37The order stated that the double spacing and page numbers applied to the submissions and not the evidence. However, the applicant’s references to evidence and case law as contained in his footnotes were clearly smaller than 12-point font and were not double spaced. This is evidence of the norms I referred to in the decision. If I was to interpret the order as requested by the applicant, the applicant’s footnotes and the evidence and case law referred to in those footnotes would also have to have been excluded because they were all less than 12 point font and were single, not double spaced. According to the applicant’s interpretation of the order, I would have to have excluded the last two pages and evidence of his submissions as well. The respondent had 23 lines that referenced evidence or case law that were not double spaced and instead were 1.5 or single spaced. The applicant had 38 lines of single-spaced footnotes. Accordingly, there was no error in law in my interpretation of the order or in finding that the norm for pinpoint references to evidence and case law is single spacing.
38The applicant submits that I made an error of fact by determining that he failed to file an index of documents. He is correct. The applicant’s index was attached at the end of his submissions. However, I find that the error in whether there was an index would not have affected how I exercised my discretion. The applicant’s request for reconsideration is, for these reasons, denied.
d) Failure to Consider the OCF-18 was Never Properly Denied
39The Tribunal is not required to address every argument presented by parties in its decisions. In this case, the applicant initially submitted that the OCF-18 in issue was not properly denied because the IE assessment was flawed. I did not address the submission in the decision, but I do not find that if I had, the result would have been different.

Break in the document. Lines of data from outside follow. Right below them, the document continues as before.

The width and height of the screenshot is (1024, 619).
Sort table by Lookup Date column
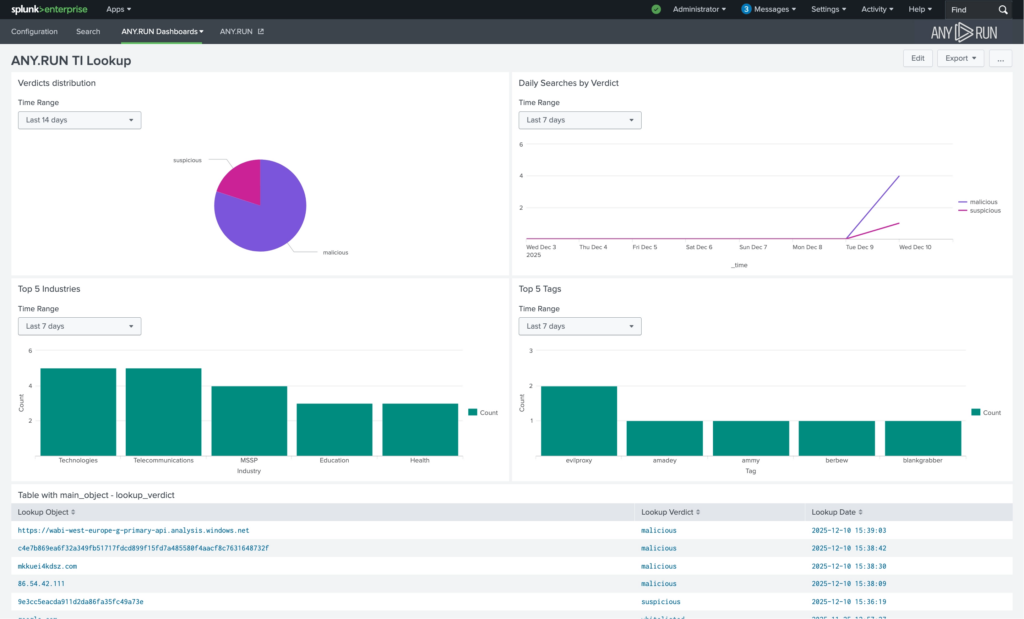[x=837, y=512]
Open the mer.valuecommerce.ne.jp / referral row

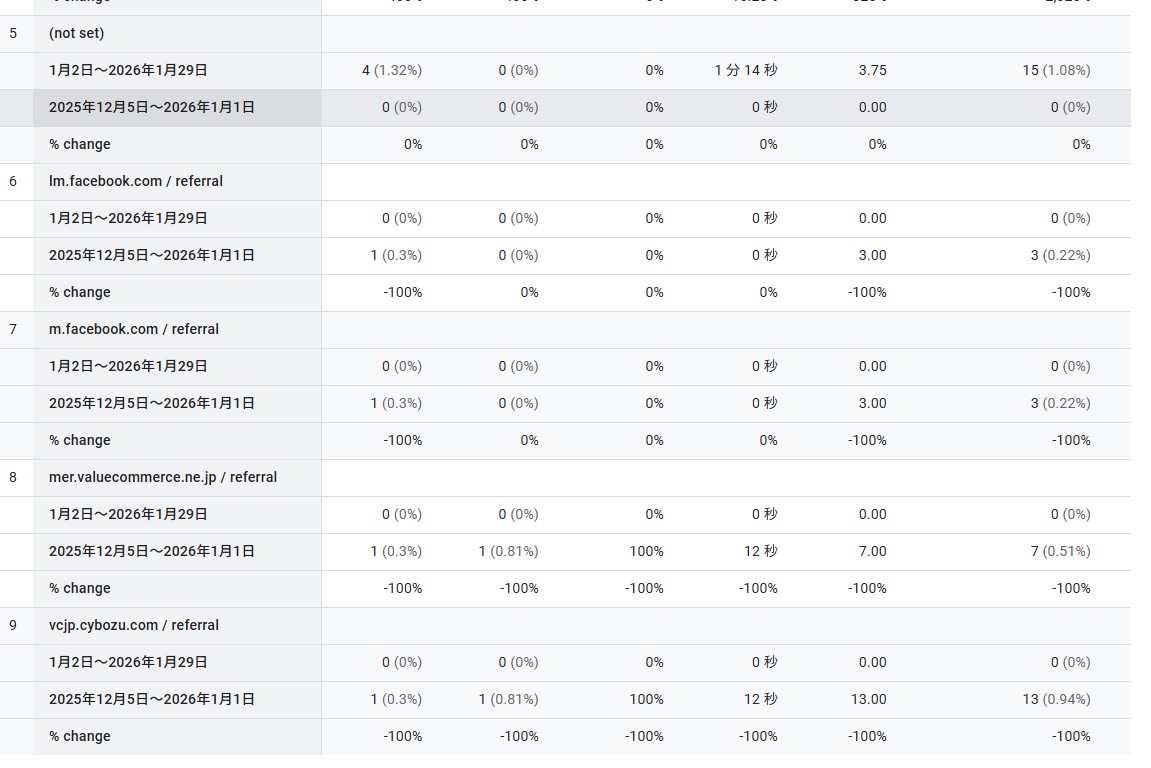[163, 477]
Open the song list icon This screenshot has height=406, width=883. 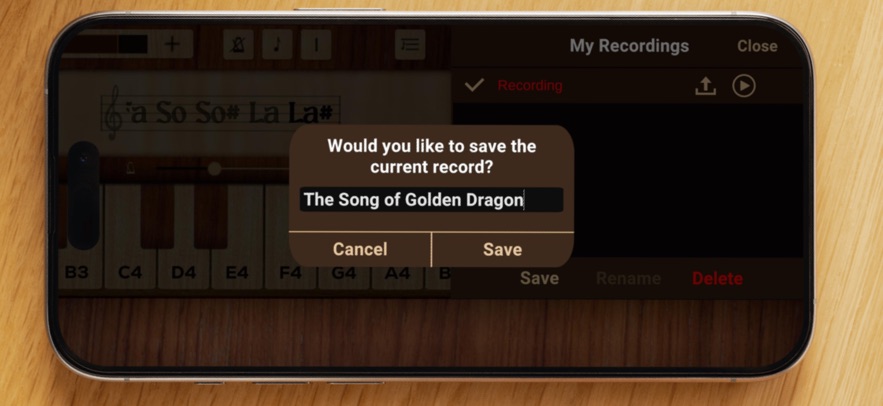pyautogui.click(x=410, y=44)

40The evidence is that the treatment plan was received on July 20, 2017 and denied on August 2, 2017 or within the 10 business days allowed under s.38(8) of the Schedule. The respondent complied with s.38(8) by providing medical reasons for the denial and by advising the applicant that the denial was because the applicant’s injuries met the definition of minor injury and the policy limits of $3,500.00 had been expended.

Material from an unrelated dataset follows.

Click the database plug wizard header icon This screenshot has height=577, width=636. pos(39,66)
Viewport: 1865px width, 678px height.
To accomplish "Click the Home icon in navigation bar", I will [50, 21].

41The applicant had submitted that the reasons for denying the treatment plan were flawed because the respondent’s insurance examination (“IE”) assessor, Dr. Walter, is a general practitioner, and he failed to address the psychological component in Dr. Karmy’s treatment plan that recommended a chronic pain assessment. The applicant’s submission was that because the medical reasons given by the respondent in its denial were based on a flawed IE report, the denial itself was flawed and did not comply with notice provisions in s.38(8) of the Schedule. No authority supporting this submission was provided by the applicant.
42There is no requirement under s.38(8) of the Schedule that the reasons for denying a treatment plan be correct, only that medical reasons be provided. Nor will a denial that is based on a flawed IE assessment mean that s.38(11)1 of the Schedule applies.7
43The applicant also submits that I would have come to a different decision on the improper denial if his submissions on why little weight should be given to Dr. Walter’s report were considered by me. The applicant had submitted that little weight be given to Dr. Walter’s report because his family physician, Dr. Collins-Williams, detected muscle spasm upon examination on the same day after Dr. Walter’s assessment on September 14, 2017. The applicant further submitted that Dr. Walter did not comment on Dr. Collins-William’s clinical note of July 19, 2016, stating “chronic low back pain.”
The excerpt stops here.